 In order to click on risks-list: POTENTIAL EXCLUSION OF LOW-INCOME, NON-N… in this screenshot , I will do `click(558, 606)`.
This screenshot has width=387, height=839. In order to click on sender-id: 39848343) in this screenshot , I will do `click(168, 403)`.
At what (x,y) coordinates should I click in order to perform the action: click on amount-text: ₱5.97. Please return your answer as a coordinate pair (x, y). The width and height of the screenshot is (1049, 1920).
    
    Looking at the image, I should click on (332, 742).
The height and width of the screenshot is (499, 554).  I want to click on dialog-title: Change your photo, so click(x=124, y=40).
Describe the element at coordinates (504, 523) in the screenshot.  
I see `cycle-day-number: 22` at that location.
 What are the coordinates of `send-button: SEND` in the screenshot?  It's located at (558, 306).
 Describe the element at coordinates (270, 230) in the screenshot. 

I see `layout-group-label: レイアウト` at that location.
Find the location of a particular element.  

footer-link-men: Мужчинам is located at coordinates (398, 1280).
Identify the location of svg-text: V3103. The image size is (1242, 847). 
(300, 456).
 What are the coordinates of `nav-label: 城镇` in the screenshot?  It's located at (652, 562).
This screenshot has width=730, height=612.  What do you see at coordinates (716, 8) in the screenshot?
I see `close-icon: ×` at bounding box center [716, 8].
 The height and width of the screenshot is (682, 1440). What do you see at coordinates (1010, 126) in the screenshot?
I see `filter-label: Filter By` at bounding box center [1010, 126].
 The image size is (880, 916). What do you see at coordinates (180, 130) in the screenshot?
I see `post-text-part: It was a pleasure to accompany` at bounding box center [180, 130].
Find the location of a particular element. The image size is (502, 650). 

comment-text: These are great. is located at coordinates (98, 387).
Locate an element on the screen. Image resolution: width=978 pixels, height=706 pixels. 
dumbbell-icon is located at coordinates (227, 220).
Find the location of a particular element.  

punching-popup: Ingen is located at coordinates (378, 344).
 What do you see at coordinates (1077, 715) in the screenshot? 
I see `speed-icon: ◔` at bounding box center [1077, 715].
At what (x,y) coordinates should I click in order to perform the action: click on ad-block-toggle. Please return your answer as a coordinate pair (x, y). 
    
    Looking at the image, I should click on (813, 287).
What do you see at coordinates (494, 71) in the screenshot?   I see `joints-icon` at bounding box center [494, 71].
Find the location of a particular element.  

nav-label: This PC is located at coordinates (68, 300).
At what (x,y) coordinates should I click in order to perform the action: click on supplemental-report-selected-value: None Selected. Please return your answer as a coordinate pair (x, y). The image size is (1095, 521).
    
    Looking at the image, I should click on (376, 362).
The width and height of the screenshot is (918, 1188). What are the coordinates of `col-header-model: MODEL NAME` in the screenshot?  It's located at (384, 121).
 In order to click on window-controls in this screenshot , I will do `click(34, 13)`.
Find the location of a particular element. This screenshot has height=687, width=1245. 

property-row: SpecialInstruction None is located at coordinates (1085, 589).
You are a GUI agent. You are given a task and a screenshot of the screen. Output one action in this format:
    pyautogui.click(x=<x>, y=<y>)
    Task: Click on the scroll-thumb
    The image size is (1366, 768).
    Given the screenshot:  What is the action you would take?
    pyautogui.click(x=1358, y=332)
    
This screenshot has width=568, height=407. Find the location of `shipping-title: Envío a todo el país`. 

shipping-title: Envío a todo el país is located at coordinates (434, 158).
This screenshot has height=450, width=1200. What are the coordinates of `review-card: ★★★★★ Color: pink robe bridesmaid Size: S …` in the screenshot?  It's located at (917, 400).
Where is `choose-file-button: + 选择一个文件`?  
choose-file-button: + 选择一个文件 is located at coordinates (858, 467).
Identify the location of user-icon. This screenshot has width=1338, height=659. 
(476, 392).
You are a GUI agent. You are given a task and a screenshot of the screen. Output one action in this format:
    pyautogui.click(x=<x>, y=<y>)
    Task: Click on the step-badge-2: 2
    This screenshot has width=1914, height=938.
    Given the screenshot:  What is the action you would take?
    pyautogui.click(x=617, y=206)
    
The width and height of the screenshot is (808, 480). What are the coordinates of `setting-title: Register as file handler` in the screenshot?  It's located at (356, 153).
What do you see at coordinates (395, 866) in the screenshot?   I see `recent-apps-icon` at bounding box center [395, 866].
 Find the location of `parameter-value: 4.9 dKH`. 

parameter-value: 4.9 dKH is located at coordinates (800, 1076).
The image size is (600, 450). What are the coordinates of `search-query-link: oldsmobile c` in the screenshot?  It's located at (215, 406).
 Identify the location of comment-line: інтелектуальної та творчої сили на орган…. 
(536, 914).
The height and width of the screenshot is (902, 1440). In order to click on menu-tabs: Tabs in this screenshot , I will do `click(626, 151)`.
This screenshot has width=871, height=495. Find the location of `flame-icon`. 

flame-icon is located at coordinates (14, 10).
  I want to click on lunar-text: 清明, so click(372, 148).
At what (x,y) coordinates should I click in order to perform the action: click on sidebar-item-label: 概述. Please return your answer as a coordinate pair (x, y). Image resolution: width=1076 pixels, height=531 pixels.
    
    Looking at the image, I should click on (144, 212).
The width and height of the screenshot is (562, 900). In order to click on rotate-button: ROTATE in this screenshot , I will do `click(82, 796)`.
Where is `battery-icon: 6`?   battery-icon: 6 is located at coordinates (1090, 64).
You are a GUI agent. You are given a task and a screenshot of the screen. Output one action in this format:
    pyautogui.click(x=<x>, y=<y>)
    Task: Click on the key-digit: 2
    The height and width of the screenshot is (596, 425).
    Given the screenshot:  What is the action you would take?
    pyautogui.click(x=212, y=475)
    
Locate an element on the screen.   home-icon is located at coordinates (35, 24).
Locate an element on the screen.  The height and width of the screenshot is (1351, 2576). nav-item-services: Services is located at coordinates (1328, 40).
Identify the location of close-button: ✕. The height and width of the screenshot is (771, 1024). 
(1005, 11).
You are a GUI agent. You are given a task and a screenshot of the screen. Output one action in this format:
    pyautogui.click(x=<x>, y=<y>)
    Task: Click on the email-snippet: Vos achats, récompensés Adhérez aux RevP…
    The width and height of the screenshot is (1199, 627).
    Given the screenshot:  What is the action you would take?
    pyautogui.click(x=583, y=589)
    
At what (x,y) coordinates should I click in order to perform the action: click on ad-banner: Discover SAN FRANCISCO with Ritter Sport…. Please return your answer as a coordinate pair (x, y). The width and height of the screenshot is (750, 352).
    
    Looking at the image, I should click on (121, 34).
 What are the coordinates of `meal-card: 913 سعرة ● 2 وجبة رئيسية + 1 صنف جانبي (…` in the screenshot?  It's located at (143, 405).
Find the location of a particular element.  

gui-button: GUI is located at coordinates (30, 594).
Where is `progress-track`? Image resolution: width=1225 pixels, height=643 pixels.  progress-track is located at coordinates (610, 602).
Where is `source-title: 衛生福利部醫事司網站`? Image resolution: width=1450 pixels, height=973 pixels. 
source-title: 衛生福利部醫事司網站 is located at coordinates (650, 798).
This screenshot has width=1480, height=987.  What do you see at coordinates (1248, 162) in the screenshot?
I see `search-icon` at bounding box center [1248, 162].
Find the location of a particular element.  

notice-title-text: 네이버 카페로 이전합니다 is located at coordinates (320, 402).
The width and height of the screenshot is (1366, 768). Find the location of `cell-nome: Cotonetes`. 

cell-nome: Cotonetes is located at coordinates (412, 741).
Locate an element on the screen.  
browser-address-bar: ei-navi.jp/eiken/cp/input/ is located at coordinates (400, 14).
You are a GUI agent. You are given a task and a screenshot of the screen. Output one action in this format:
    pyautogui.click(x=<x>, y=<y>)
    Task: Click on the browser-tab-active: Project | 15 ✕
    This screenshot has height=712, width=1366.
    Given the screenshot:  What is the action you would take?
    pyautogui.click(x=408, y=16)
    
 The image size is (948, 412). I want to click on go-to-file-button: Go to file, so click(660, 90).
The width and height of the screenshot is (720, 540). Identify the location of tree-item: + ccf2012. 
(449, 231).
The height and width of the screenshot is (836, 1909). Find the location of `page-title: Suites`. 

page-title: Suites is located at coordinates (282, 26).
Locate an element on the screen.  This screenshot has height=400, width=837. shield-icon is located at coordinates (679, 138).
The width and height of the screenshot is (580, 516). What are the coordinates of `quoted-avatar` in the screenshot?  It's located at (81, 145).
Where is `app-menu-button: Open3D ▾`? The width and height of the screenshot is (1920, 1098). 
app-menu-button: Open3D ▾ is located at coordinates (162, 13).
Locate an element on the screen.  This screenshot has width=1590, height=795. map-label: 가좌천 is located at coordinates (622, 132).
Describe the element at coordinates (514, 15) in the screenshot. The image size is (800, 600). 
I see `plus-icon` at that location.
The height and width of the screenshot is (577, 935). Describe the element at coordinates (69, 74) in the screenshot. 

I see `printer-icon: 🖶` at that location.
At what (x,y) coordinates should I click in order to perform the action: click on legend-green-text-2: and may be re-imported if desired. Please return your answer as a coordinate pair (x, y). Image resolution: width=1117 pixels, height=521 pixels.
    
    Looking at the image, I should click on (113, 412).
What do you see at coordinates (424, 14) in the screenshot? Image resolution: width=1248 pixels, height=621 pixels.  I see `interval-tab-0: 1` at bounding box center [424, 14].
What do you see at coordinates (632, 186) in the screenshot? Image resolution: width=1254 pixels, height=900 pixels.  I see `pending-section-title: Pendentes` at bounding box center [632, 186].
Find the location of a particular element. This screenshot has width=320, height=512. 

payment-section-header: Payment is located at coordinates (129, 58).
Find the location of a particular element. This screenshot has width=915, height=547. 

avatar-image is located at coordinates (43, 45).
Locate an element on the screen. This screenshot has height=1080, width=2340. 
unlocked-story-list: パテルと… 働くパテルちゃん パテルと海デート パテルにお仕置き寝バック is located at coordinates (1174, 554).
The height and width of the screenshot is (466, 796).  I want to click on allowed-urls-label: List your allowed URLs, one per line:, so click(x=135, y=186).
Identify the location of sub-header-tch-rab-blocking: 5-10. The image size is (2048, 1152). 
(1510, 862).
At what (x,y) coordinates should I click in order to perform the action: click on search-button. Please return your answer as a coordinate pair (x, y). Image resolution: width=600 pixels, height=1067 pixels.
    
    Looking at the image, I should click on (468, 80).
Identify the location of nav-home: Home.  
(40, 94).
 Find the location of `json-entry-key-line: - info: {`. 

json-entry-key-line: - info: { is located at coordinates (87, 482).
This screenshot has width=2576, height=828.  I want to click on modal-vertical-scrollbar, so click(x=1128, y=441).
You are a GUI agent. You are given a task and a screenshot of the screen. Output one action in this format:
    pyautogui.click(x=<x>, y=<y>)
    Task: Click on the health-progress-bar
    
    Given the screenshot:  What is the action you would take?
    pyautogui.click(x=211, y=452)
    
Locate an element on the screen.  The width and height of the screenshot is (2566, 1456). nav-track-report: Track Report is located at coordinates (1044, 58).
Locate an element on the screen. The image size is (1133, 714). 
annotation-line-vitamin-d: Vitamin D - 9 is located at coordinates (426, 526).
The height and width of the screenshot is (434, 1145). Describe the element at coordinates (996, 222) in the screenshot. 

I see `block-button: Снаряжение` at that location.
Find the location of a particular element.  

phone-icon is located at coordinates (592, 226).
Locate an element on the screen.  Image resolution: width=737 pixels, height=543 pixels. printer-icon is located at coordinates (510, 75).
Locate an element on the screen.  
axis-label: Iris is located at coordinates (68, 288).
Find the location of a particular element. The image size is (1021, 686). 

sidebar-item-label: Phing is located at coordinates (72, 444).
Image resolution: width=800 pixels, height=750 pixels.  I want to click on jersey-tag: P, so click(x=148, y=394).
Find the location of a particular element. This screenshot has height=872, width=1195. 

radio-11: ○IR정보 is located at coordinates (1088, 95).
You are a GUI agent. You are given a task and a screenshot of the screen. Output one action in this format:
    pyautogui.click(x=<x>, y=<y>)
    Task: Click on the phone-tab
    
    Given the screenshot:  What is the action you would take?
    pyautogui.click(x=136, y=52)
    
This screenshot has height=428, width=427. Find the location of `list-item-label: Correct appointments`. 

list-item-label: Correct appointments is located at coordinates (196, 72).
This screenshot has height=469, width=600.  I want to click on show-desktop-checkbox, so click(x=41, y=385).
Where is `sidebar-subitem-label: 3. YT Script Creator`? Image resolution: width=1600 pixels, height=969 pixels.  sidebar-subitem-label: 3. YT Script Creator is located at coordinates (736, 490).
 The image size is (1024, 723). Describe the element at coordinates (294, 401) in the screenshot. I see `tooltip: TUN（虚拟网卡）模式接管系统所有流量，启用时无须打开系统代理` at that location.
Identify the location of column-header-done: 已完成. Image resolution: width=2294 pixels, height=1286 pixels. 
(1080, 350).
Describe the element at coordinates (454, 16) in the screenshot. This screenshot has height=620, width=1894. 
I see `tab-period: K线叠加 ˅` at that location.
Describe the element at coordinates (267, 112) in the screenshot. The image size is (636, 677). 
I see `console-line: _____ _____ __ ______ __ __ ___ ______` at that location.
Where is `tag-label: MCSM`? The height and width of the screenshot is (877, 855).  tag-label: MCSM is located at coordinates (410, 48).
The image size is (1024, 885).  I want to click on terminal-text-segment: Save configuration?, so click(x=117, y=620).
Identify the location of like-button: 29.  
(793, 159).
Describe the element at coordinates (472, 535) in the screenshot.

......

Please recast the material as a JSON list of strings, starting at the line that contains "Identify the location of like-button: 29." and ending at the last line of the material. Use one string per line and leave out blank lines.

[
  "Identify the location of like-button: 29.  ",
  "(793, 159).",
  "Describe the element at coordinates (472, 535) in the screenshot."
]